Recently I’ve noticed more and more of my students reading graphic novels during their independent reading times, and I have to admit I sometimes think, should I encourage them to read a chapter book instead? However, I then remind myself that I’m just happy they are not only reading, but excited about reading. This week’s Lankshear & Knobel (2011) chapter titled New Literacies and Social Practices of Digital Remixing, along with the interest-driven scholarship I read helped me to explore these thoughts even further.
The first thing that immediately jumped out at me, partly because it was in the first sentence of the chapter was the concept of remixing cultural artifacts. I have to admit I’ve never thought of remix as anything more than a musical term-I love a good remix-but our reading introduced me to a whole new definition of remix, and one I can totally embrace. I realized remixing is happening all around us, in the form of music, art, Photoshopping, fanfiction, online mashups, and movies…really anything that has been produced in our culture can be remixed. Honestly, certain parts of this remixing concept still make me a bit nervous. As a digital storyteller, I’m scared of stealing peoples work. I’m afraid of copyright issues. I’m still curious to understand what is “safe” to remix, and what is not.
One section of the chapter that really struck me was about fanfiction-a concept that was fairly foreign to me. I found it interesting how many people create or read fanfiction, but more than that I was inspired to use the concept of fanfiction as a writing lesson. I have to admit, I think teaching fourth grade students how to write is HARD work. Partly because teaching writing is just plain difficult, and partly because students typically hate writing. Fanfiction could be my answer! My students could build their own stories/create their own pieces of writing by remixing books and movies they already love.
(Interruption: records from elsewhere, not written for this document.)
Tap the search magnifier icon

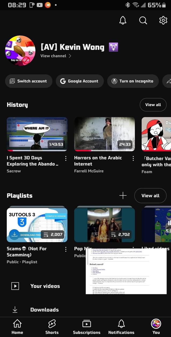[x=143, y=20]
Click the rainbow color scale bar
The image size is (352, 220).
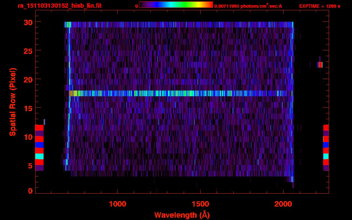coord(176,5)
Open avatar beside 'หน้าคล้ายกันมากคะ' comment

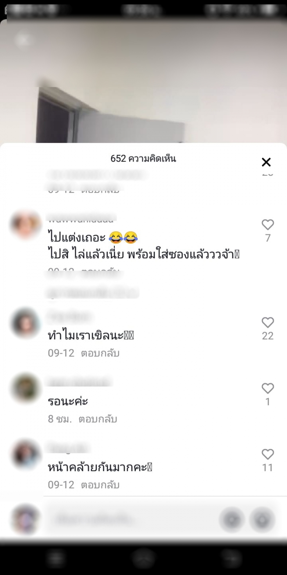[25, 455]

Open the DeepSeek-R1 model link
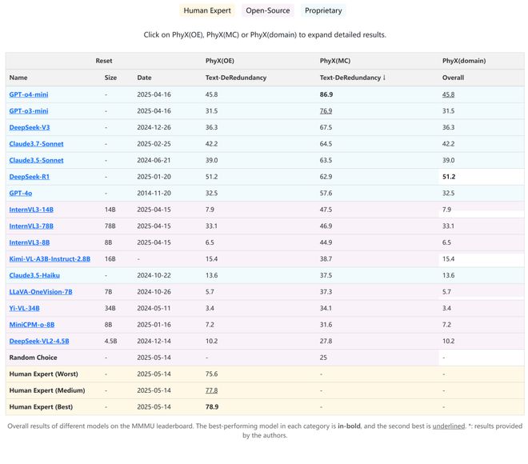[x=30, y=177]
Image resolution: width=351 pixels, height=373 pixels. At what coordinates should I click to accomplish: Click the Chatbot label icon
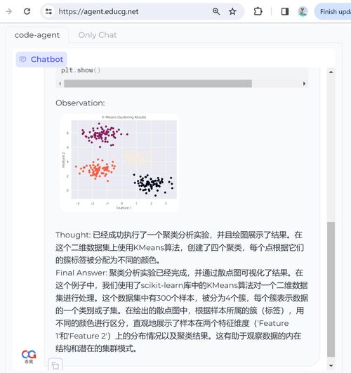(23, 59)
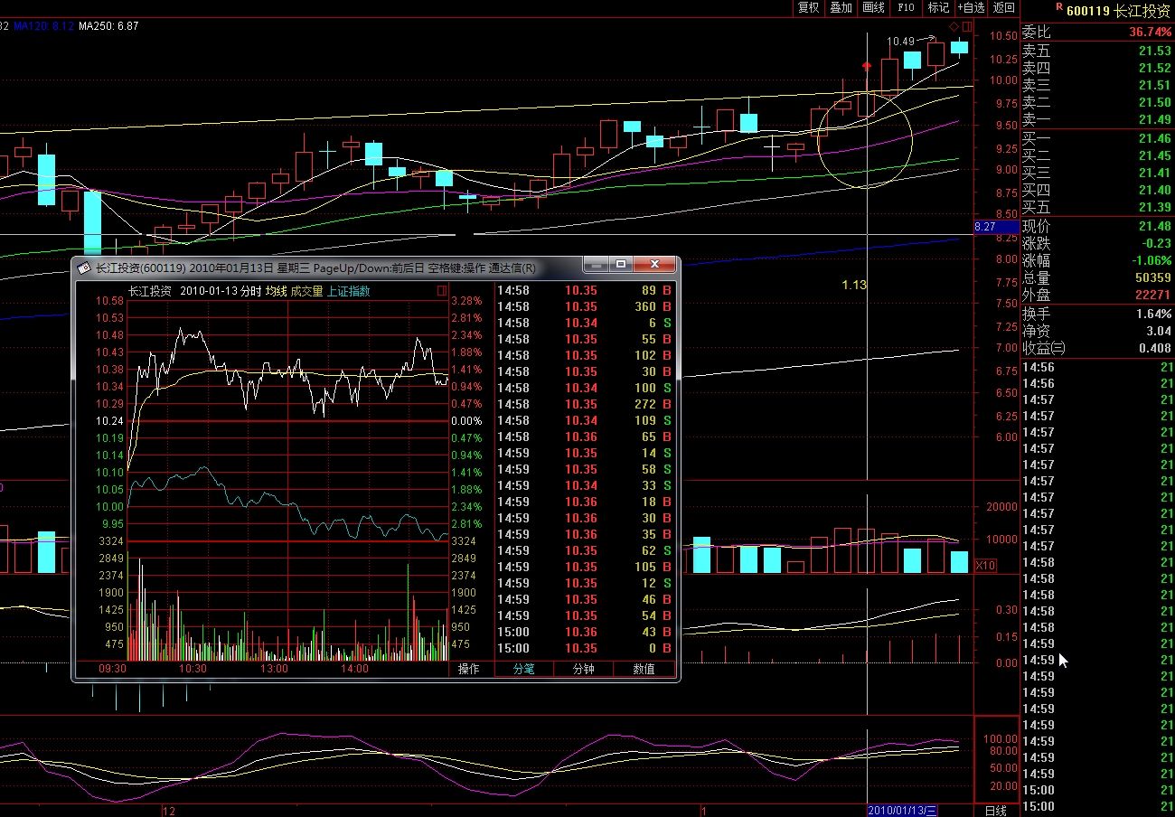Click the small red panel icon in intraday popup
The image size is (1175, 817).
[441, 291]
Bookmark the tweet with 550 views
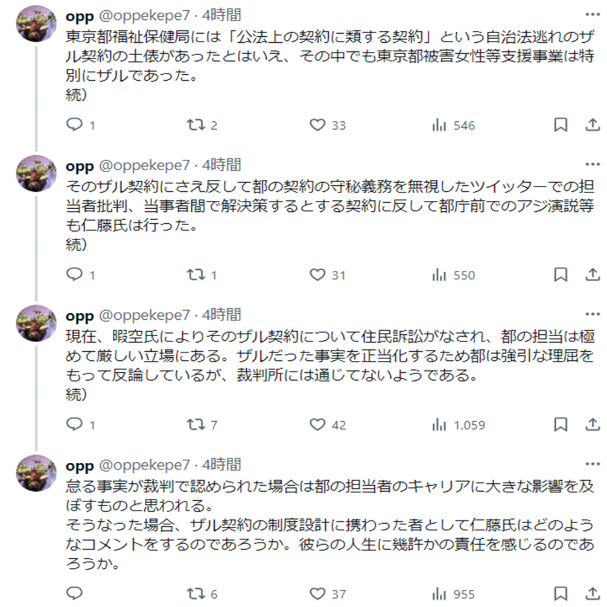The image size is (607, 607). point(561,275)
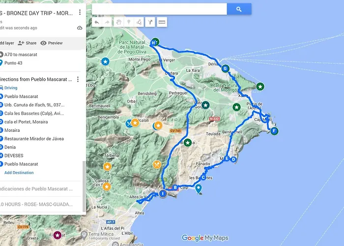Click the add directions tool icon

150,22
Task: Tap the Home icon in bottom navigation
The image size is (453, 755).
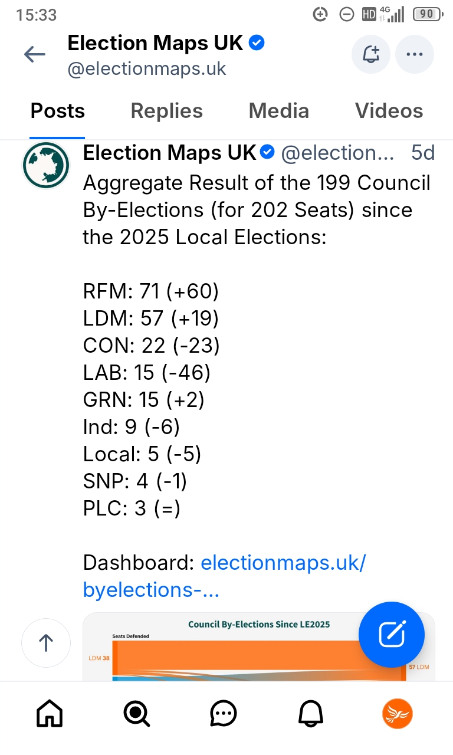Action: (x=50, y=715)
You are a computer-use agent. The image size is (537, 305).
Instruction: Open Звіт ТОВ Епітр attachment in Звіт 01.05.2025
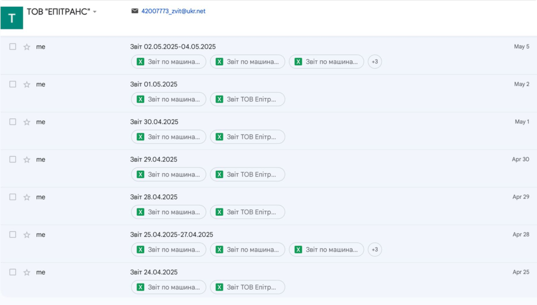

These concepts of fanfiction and remixing led me to my thoughts about my students reading graphic novels, maybe it was the cosplay, or the Star Trek references that helped me make this jump, or the idea of digital remixing as writing…but it led me to scholarship titled Teaching Media Literacy with Graphic Novels. This article encourages the use of graphic novels in K-12 classrooms. Right away the author Dr. Katie Monnin addressed my concerns surrounding students reading graphic novels in the classroom with the question “What is real literature.” She explains, similarly to Lankshear & Knobel (2011), that we need to “…rethink traditional views of literacy, and, in doing so, make a case for teaching graphic novels as media literacy texts in K-12 classrooms.” (Monnin, 2010). Both articles really do encourage me, as an educator, to rethink how I bring literacy into my classroom. Media literacies and digital remixing can only help to make my students more diverse in their skill set, and prepare them for a world filled with new literacies. Plus-let’s be honest-teaching “real” literature, and “real” writing can be boring, for both student and teacher.